**Dataset entries:**
· · ·

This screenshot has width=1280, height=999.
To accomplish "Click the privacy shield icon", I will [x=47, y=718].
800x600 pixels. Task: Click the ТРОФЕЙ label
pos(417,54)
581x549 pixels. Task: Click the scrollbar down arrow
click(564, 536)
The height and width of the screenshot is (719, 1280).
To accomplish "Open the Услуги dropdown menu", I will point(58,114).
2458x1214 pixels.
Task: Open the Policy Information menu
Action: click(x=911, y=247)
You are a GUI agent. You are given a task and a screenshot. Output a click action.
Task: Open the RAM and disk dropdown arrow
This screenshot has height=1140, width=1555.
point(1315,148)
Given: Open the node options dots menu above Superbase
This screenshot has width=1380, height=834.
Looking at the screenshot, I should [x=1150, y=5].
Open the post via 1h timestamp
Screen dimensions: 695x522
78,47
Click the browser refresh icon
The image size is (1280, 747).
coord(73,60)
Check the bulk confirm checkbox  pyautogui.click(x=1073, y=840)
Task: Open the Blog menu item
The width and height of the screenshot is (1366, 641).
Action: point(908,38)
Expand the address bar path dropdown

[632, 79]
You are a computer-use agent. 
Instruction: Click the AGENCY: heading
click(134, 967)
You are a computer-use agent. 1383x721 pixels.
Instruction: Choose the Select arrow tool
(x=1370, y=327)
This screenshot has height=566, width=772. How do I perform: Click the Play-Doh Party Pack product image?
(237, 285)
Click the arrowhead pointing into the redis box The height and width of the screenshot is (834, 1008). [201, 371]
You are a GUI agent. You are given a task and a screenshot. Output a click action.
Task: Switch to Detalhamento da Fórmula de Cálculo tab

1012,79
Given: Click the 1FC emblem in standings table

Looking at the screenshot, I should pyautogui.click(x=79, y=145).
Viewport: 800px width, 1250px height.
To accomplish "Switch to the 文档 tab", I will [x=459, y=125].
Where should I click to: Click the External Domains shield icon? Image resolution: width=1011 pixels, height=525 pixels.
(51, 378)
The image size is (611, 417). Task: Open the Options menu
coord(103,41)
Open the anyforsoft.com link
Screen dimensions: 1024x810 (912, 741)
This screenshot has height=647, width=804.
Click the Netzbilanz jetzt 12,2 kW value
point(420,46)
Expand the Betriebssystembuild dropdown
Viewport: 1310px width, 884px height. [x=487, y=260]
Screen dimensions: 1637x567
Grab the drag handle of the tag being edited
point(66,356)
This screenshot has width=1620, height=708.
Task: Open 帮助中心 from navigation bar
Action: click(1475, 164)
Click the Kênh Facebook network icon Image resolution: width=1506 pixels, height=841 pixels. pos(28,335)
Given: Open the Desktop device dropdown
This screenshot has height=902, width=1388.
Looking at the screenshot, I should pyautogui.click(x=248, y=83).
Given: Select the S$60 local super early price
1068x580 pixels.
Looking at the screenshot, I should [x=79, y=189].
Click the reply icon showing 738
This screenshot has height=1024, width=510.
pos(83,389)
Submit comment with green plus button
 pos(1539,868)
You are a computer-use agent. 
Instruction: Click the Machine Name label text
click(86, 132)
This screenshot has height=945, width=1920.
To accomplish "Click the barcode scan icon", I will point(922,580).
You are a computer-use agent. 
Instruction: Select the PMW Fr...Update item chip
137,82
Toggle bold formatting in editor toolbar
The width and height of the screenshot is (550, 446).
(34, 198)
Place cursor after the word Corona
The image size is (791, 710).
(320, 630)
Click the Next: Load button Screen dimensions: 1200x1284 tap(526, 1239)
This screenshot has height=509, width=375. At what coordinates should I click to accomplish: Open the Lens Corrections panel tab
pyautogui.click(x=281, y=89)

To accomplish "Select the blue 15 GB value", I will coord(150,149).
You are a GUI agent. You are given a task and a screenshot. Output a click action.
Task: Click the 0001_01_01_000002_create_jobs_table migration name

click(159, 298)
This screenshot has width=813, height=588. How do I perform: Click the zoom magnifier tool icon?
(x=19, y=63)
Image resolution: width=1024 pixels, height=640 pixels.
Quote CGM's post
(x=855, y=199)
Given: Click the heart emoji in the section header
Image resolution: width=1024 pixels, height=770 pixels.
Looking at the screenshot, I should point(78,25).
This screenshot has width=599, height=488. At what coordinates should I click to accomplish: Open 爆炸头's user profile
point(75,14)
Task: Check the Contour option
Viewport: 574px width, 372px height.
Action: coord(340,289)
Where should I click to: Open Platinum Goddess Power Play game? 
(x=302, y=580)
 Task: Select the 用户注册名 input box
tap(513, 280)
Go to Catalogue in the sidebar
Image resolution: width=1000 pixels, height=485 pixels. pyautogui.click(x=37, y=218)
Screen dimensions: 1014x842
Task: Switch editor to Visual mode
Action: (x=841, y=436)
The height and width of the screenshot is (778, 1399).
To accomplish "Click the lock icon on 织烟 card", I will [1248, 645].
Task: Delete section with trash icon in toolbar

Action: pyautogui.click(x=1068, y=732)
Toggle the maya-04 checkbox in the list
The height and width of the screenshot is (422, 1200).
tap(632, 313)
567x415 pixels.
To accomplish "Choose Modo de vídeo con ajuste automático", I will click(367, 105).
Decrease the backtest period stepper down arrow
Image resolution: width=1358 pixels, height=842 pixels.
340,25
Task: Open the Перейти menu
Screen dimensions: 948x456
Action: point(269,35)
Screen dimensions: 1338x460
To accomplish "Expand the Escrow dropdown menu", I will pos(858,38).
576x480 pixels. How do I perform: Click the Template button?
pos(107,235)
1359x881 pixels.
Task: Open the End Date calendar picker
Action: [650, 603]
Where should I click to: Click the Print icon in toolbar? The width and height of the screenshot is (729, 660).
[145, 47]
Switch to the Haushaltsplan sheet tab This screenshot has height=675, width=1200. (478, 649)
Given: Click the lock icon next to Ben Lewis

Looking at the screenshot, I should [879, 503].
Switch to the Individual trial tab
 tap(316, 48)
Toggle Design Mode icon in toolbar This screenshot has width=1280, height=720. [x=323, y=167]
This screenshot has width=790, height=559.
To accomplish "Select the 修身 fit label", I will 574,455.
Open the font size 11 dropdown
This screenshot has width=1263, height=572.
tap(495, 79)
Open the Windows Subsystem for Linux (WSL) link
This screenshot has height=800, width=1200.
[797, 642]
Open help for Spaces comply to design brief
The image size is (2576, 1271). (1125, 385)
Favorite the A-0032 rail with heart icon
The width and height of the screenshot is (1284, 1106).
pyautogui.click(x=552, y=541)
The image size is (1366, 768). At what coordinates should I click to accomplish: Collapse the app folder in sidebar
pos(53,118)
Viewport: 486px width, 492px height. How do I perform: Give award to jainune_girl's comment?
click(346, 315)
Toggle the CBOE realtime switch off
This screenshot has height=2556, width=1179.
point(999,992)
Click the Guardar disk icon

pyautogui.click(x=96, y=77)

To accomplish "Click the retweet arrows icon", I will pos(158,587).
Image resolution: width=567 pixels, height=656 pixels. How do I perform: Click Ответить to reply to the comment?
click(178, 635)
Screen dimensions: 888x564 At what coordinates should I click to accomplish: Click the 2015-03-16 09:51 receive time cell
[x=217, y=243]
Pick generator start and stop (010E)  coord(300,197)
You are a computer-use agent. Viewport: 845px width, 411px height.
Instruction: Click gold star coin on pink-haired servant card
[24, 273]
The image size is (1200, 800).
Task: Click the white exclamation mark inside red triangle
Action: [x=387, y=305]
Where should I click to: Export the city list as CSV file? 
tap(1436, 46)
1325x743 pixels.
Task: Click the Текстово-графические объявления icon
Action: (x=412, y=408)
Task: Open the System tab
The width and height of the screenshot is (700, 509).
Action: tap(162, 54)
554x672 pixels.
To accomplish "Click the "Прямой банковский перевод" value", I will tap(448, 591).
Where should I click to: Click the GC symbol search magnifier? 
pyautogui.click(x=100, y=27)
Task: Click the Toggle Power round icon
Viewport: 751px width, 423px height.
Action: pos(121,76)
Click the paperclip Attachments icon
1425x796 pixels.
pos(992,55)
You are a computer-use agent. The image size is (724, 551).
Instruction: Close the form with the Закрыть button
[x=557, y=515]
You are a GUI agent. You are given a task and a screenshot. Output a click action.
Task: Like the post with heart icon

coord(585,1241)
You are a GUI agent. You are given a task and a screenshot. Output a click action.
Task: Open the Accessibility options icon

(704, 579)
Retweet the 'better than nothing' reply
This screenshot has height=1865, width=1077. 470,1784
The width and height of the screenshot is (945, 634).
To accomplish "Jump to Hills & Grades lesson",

· · ·

**WHAT YOU SHOULD DO:**
Within the data above, the span starting at the line containing "The height and width of the screenshot is (778, 1399)." and ending at the line containing "Switch to the Haushaltsplan" is to be retyped exactly, with no other lines.

**TASK ANSWER:**
The height and width of the screenshot is (778, 1399).
To accomplish "Click the lock icon on 织烟 card", I will [1248, 645].
Task: Delete section with trash icon in toolbar

Action: pyautogui.click(x=1068, y=732)
Toggle the maya-04 checkbox in the list
The height and width of the screenshot is (422, 1200).
tap(632, 313)
567x415 pixels.
To accomplish "Choose Modo de vídeo con ajuste automático", I will click(367, 105).
Decrease the backtest period stepper down arrow
Image resolution: width=1358 pixels, height=842 pixels.
340,25
Task: Open the Перейти menu
Screen dimensions: 948x456
Action: point(269,35)
Screen dimensions: 1338x460
To accomplish "Expand the Escrow dropdown menu", I will pos(858,38).
576x480 pixels. How do I perform: Click the Template button?
pos(107,235)
1359x881 pixels.
Task: Open the End Date calendar picker
Action: [650, 603]
Where should I click to: Click the Print icon in toolbar? The width and height of the screenshot is (729, 660).
[145, 47]
Switch to the Haushaltsplan sheet tab This screenshot has height=675, width=1200. (478, 649)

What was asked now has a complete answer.